Among young individuals, elderly individuals and transradial amputees, lateral areas on the forearms were relatively more sensitive than medial areas in an analysis of stimulation area and stimulation intensity, according to study results.

The “lack of information on residual sensitivity and the lack of technologies for developing cognitive skills to replace residual sensibility mean that the disabled will continue to have troubles adapting to ordinary life. In order for the elderly and the disabled to promptly respond to changes in their external environment by using their residual sensibility and raise the efficiency of their rehabilitation, it is necessary to understand the characteristics of the skin’s residual sensibility in relation to external stimuli,” the researchers wrote. “Therefore, this study intends to analyze the effects of changes in vibration stimulation intensity in accordance with frequency changes on the subjective response of somatic sensation in the elderly and the transradial amputees who have an acquired loss caused by trauma.”

Sensitivity results

Researchers set up a mechanical vibration system that utilized eight-channel stimulators with a frequency range from 37 Hz to 223 Hz, a reception system for measuring and monitoring, as well as a subjective response evaluation with a one-to-ten scale to measure change of residual somatic sensibility in 20 transradial amputees, 30 young participants without musculoskeletal and neurological disorders and 30 elderly participants with good cognitive function. The effect of random mechanical stimulation on 25% of the proximal forearm’s area was also measured.

Regarding the channels of the vibration device, channels 1 to 4 were related to the lateral area of the forearm, whereas channels 5 to 8 were related to the medial areas. Sensitivity to stimulation was displayed in channels two and three for young participants, while elderly men participants were more sensitive to stimulation in channels four and five. Amputee men experienced the most sensitivity to channel two and amputee women to channels one and two. Consequently, among the amputee and young group, the lateral area of the forearm was more sensitive vs. the medial area. However, the elderly group’s sensitivity was the highest between the lateral and medial areas.

Ten-point subjective response scales (SR-scales) tended to increase with the increase in frequency from 37 Hz to 149 Hz in young men. However, from 176 Hz and upward, their SR-scales did not change in accordance with increases in frequency, according to the researchers. Study results also showed that the SR-scales of healthy women continuously increased along with increases in frequency. In both elderly men and women, saturation occurred rapidly, even at low stimulation frequencies, compared with the young women group. According to study results, saturation occurred around 198 Hz in elderly men, between 120 Hz and 149 Hz in elderly women and around 149 Hz in amputee men, while SR-scales continually increased among amputee women.

Additional research

According to study results, saturation was at a lower frequency in the amputee men compared with young and older men. The researchers believe that additional research is necessary to find the reasons for this result. Additional research is also necessary to verify whether response differences to vibration stimulation among the groups is due to the fact that the external diameter of bones become large and the thickness of the skin becomes thinner with age, creating a closer distance between the bone tissue within the forearm and external vibration stimulation source in the elderly group but not in the young and amputee groups.

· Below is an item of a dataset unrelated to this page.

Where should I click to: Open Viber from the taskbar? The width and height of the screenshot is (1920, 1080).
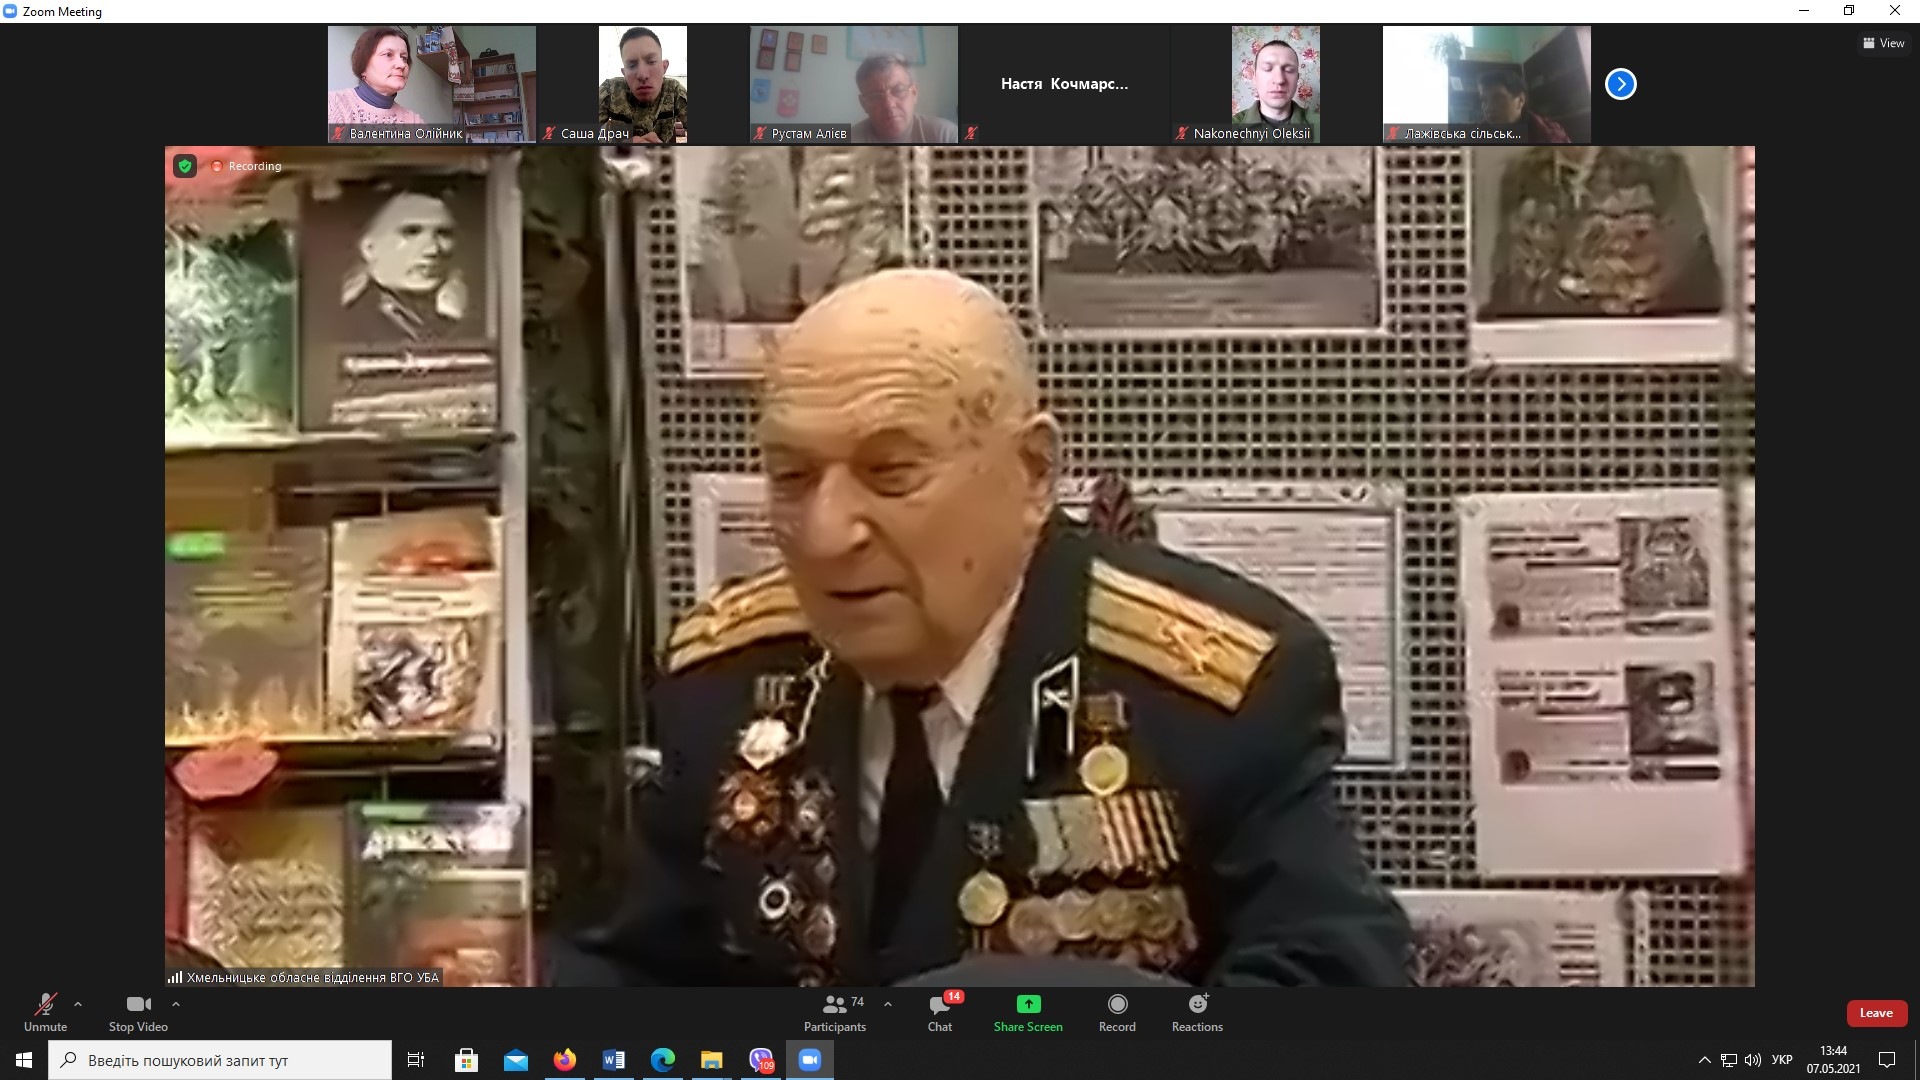click(761, 1060)
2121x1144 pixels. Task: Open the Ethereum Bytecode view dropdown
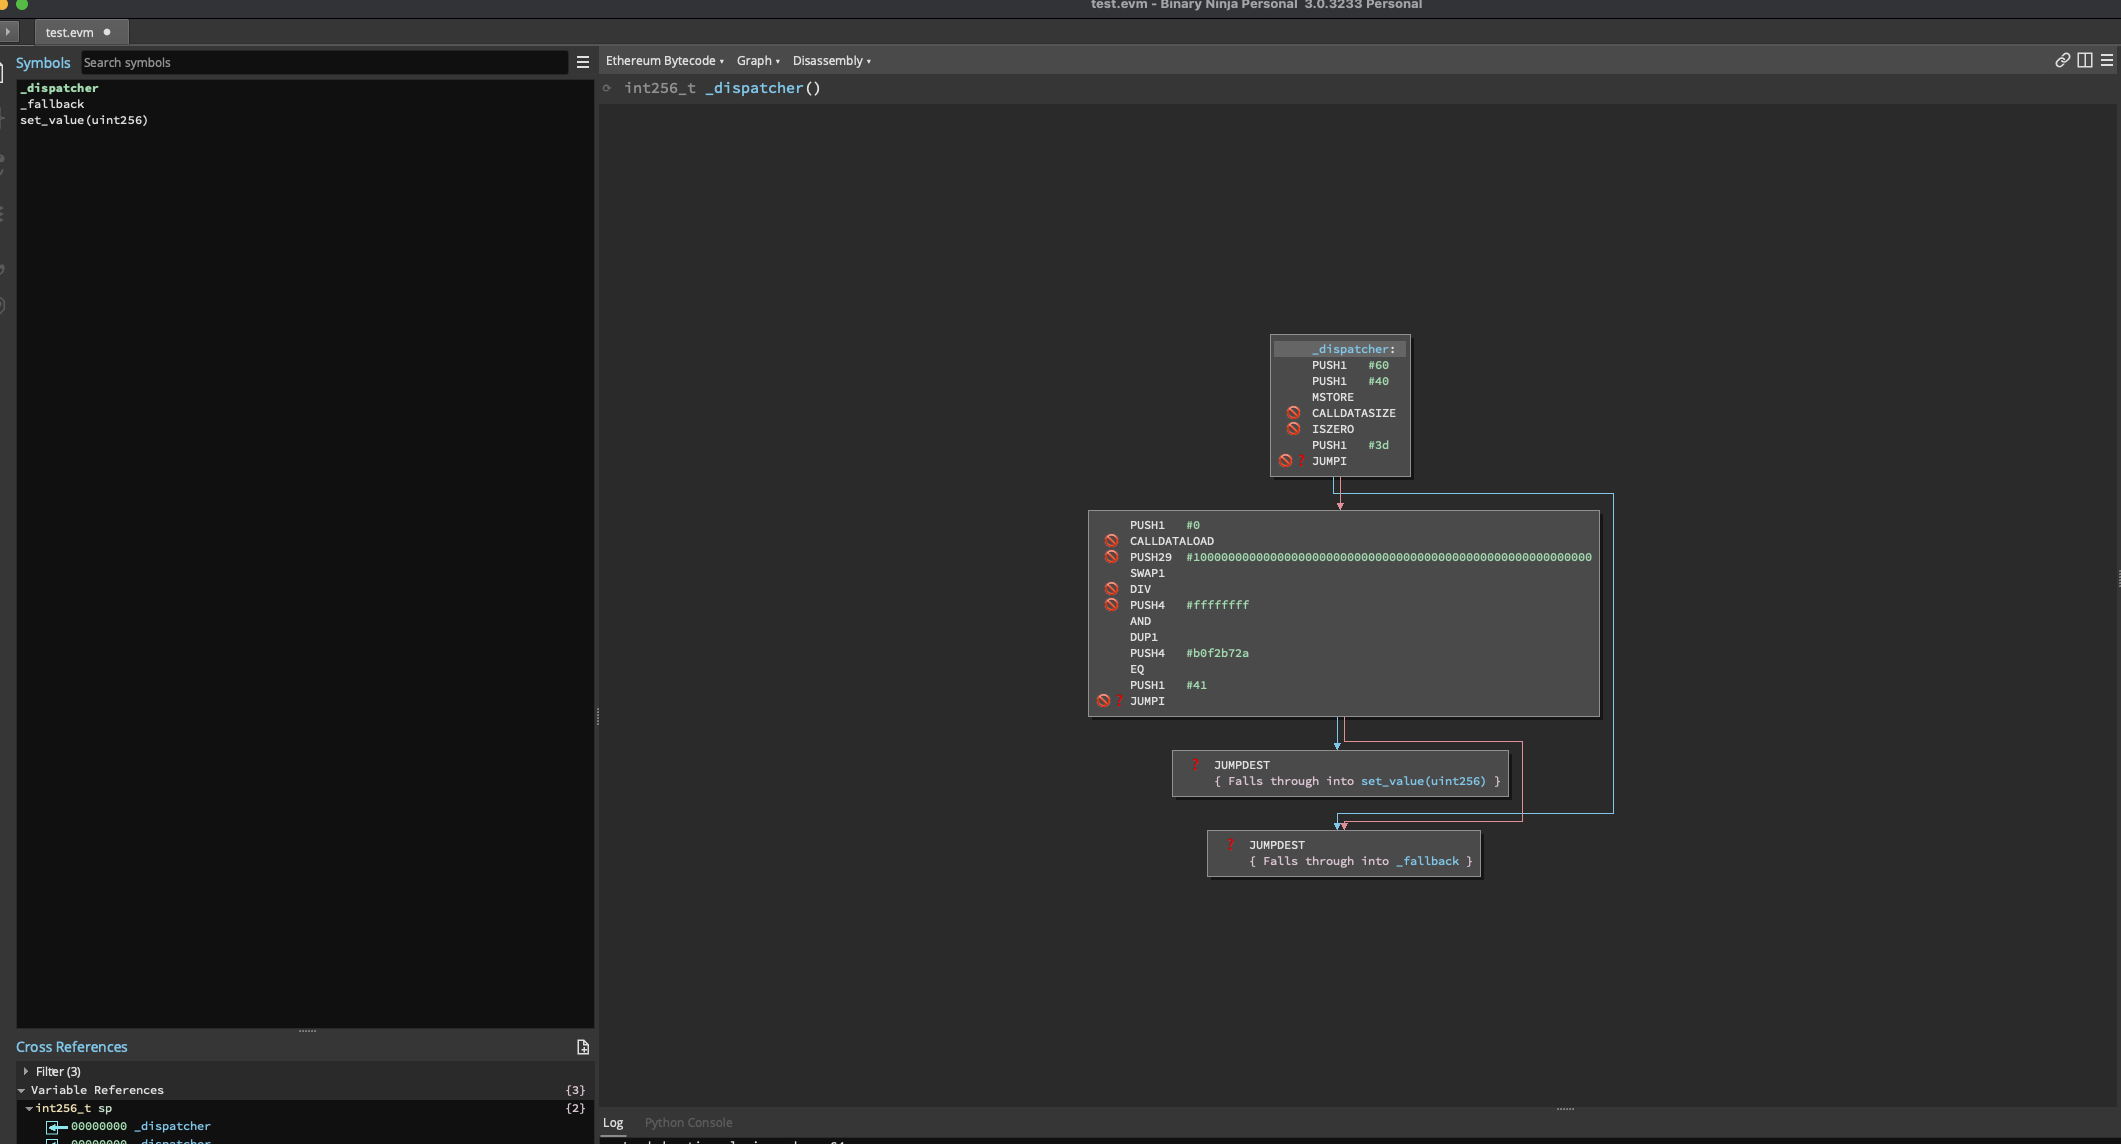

Researchers said that future somatic sensation experiments would involve a stimulation delivery module that uses optimal stimulation intensity, intensity area and optimal stimulation time in the consideration of temporal and spatial summation to apply to hand and foot prostheses. Diverse approaches should determine the best methods and placements for the stimulation delivery module, such as applying the module outside a socket using armbands or including it within the socket, according to researchers. — by Casey Murphy

For more information:
Bae TS. Clin Biomech. 2012;doi:10.1016/j.clinbiomech.2012.11.012.

Disclosure: The researchers have no relevant financial disclosures.